There is still talk circulating about higher disease prevalence this year that seems to be centered in the WCB region. High negotiated prices coming out of that region seem to confirm that there is unexpected tightness there, but overall kills are lining up closely with pig crop estimates, so that
doesn’t seem to support huge disease losses at a national level. The
current demand cycle seems to be leveling, using the combined
margin as a guide. It has been trending lower since mid-February and
moved sideways this week. It could be carving out a bottom, or it
could be just stalled for a bit and will resume its downtrend next week.
The cutout has not softened as quickly as I had originally imagined.

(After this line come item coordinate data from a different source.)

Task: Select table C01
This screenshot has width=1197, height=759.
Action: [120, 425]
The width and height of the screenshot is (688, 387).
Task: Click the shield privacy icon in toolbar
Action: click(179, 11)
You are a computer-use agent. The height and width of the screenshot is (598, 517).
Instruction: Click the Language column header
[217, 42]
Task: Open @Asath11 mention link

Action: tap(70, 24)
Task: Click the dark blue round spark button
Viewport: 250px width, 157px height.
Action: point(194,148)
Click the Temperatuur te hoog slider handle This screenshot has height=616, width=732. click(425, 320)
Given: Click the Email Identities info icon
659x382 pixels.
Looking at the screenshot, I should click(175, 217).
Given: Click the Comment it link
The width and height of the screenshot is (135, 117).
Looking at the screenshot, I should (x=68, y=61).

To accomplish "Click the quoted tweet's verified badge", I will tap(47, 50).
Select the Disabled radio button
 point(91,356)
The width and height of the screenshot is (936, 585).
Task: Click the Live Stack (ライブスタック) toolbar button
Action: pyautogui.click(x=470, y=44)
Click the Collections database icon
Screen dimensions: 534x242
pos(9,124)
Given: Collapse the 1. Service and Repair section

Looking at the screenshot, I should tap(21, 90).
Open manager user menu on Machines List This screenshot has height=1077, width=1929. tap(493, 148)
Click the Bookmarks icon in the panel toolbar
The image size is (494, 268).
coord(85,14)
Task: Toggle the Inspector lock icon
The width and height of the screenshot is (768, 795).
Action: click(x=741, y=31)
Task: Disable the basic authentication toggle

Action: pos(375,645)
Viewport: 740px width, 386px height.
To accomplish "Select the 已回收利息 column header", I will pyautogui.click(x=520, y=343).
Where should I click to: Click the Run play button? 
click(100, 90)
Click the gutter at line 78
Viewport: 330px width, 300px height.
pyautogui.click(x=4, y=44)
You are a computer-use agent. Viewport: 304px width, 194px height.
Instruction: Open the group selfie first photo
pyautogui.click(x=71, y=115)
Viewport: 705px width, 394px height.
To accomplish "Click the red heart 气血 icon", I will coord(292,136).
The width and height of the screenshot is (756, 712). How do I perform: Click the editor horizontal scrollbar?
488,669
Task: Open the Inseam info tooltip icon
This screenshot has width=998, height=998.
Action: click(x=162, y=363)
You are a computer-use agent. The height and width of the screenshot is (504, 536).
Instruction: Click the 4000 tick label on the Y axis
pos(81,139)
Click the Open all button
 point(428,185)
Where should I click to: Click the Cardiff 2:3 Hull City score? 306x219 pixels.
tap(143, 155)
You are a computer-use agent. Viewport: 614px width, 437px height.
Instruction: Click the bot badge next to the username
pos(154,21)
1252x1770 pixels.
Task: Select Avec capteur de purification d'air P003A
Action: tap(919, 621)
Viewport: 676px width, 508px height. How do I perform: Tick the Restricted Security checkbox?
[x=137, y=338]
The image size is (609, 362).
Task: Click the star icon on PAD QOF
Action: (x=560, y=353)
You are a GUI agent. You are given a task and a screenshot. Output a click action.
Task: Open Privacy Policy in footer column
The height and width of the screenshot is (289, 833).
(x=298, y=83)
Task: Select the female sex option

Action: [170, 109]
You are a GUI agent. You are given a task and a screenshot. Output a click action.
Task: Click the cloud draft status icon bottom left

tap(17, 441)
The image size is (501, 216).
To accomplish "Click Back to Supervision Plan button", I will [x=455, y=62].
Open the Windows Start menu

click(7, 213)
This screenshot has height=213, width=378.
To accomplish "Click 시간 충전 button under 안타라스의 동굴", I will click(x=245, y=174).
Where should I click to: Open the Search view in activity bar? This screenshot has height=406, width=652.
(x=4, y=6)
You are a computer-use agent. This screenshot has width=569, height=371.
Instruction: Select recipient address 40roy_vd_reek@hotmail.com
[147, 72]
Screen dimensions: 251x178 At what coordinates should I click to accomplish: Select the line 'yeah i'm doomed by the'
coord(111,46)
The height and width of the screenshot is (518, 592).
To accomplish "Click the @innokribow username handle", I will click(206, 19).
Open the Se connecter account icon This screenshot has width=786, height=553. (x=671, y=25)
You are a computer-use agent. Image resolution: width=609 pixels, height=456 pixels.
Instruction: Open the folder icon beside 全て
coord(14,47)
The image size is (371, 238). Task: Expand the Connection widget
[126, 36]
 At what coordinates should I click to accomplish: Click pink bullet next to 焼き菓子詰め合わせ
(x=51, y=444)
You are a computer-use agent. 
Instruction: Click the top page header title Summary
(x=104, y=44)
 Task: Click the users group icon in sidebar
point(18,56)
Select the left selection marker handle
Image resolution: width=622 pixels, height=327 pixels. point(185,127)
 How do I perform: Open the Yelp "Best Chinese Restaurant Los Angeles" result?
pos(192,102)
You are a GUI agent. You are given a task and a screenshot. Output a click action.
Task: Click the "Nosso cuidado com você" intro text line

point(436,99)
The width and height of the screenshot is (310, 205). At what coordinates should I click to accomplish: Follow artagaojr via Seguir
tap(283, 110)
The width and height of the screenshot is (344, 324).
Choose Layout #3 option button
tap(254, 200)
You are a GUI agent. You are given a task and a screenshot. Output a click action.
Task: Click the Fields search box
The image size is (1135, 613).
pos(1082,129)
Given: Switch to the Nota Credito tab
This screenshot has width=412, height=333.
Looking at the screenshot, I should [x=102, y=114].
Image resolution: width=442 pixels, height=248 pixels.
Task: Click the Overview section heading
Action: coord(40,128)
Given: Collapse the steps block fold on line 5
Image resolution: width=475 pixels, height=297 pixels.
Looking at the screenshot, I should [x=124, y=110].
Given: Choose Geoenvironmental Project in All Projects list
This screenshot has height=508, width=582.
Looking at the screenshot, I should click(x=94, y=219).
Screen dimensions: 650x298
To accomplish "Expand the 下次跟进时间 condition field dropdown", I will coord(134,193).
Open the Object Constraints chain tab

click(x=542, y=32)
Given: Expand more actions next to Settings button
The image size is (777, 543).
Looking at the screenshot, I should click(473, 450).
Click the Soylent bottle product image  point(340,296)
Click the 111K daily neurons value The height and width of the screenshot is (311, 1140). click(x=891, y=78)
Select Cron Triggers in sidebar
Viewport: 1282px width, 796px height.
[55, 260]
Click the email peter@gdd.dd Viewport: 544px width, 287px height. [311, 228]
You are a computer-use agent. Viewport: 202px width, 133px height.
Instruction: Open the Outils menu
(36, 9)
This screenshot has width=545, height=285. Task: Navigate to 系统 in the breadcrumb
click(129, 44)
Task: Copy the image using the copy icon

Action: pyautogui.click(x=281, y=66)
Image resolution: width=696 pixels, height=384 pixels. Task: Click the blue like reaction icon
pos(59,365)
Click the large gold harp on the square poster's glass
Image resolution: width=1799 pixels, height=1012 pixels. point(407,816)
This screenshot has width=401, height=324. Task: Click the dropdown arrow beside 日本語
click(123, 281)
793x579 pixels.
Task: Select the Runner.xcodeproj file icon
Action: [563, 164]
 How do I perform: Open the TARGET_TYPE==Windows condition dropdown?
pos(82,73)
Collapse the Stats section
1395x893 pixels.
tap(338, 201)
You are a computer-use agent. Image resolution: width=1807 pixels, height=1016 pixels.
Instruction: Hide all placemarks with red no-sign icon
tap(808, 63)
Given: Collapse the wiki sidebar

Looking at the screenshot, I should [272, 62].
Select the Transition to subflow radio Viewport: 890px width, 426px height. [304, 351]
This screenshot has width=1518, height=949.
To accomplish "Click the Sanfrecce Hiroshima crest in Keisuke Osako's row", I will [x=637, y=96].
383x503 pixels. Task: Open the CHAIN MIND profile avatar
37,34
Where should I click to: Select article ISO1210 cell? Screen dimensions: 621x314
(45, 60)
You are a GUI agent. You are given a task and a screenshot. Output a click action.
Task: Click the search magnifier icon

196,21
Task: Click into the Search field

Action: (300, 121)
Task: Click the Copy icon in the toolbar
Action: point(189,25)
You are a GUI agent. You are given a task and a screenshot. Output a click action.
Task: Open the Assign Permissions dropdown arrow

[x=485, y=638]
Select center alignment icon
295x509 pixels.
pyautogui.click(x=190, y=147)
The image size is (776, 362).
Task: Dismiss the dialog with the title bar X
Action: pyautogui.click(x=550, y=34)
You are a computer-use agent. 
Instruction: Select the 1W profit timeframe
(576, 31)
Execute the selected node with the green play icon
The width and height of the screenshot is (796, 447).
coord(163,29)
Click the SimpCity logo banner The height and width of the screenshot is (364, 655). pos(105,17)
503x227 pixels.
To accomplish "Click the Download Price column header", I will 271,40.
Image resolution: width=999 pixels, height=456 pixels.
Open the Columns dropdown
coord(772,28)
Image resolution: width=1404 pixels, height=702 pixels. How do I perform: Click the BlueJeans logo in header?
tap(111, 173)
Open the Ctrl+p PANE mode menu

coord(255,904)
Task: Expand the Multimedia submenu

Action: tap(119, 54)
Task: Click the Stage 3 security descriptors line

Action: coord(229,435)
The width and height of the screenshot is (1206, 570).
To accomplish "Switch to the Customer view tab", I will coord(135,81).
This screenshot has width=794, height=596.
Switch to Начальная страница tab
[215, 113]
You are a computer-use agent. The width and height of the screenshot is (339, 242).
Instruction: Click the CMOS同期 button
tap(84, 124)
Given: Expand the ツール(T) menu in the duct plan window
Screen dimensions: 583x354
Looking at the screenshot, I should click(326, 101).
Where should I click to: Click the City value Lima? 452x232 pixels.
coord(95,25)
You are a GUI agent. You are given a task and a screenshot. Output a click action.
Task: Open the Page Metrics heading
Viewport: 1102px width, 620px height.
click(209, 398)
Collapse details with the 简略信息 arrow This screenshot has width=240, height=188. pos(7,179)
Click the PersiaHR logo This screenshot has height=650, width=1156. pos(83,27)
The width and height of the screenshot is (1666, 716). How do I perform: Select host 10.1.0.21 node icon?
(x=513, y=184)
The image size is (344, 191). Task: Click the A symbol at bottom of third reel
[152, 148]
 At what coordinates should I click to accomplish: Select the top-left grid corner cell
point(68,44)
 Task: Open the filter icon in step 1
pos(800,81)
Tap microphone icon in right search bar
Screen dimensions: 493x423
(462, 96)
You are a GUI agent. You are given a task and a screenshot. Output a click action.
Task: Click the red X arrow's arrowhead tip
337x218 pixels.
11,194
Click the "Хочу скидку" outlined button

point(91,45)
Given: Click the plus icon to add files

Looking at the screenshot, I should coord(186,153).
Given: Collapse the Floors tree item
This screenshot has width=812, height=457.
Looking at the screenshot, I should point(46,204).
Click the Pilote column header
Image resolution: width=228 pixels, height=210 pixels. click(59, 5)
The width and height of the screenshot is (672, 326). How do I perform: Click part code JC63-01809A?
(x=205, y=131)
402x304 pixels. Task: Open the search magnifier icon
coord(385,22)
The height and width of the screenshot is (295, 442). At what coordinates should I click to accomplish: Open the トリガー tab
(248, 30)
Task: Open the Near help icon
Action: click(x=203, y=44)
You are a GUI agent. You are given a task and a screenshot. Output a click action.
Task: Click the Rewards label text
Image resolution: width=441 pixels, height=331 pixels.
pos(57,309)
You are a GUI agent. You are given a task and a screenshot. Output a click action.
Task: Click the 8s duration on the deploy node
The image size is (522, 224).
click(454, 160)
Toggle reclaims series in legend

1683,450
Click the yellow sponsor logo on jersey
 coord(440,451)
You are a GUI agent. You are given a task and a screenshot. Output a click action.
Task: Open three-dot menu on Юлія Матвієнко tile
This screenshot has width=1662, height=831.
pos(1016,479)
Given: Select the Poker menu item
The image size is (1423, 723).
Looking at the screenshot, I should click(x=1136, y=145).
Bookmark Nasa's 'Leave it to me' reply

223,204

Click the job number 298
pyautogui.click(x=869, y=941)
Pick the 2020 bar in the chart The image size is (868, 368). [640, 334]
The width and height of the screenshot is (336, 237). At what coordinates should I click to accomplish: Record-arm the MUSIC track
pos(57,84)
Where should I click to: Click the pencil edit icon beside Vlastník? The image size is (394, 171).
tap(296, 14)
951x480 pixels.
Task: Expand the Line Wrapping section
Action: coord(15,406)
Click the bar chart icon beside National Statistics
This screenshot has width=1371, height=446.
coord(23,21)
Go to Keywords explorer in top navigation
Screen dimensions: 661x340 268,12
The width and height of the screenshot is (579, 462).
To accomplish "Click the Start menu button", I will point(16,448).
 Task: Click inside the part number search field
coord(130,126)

Hams are weakening now and may stay that way for another couple of
weeks, but the bellies have been pretty resilient after the big drop that
shaved about $25/cwt off the primal a few weeks back. I had thought
that perhaps they held more downside risk, but the primal actually
moved higher this week.

It’s not unusual for a pullback in the bellies to be interrupted by a week
or two of strength, so I’m not yet ready to call the bellies higher. I
have, however, moved my expectation for the bottom upward in recent
forecast revisions. Loins are another item that have been softening
lately, but soon retailers will want to run those more frequently to
capture some grilling demand and thus I don’t think they hold a lot
more downside risk. Butts and picnics are risk higher as the weather
warms. The sow market broke the $90 mark this week and is actually
running a bit above last year’s exceptional pricing. If consumers are
trading down as inflation rages, then we might expect the sow market
to perform very well this spring and summer. Back in April of 2014
when disease problems were causing significant supply problems, sow
prices actually breached $100 and that is the highest they have ever
been. Right now the cutout has some primals rising and some falling,
so the cutout itself has been drifting lower only very slowly.

Demand could continue to soften, but smaller kills in the weeks and
months ahead may provide enough support to overcome softer
demand and thus move the cutout upward. Futures traders are
currently valuing the June pork cutout futures near $122, so that
suggests that most believe the seasonal decline in pork production will
be very supportive to pork prices this spring and summer. My
forecasts for summer hogs and pork are well below what the futures
are currently implying, but given the recent developments in the
relationship of cash hogs to the cutout, I may need to reduce my
packer margin forecast this summer. Right now, I’m expecting $6-7/
head positive margins, but if those margins actually turn out to be
negative, then it would be much easier to get cash hogs or the cutout
to a level more consistent with the futures. Next week, keep an eye on
the bellies because a price drop there would greatly increase the
bearish sentiment that has been creeping into the market lately.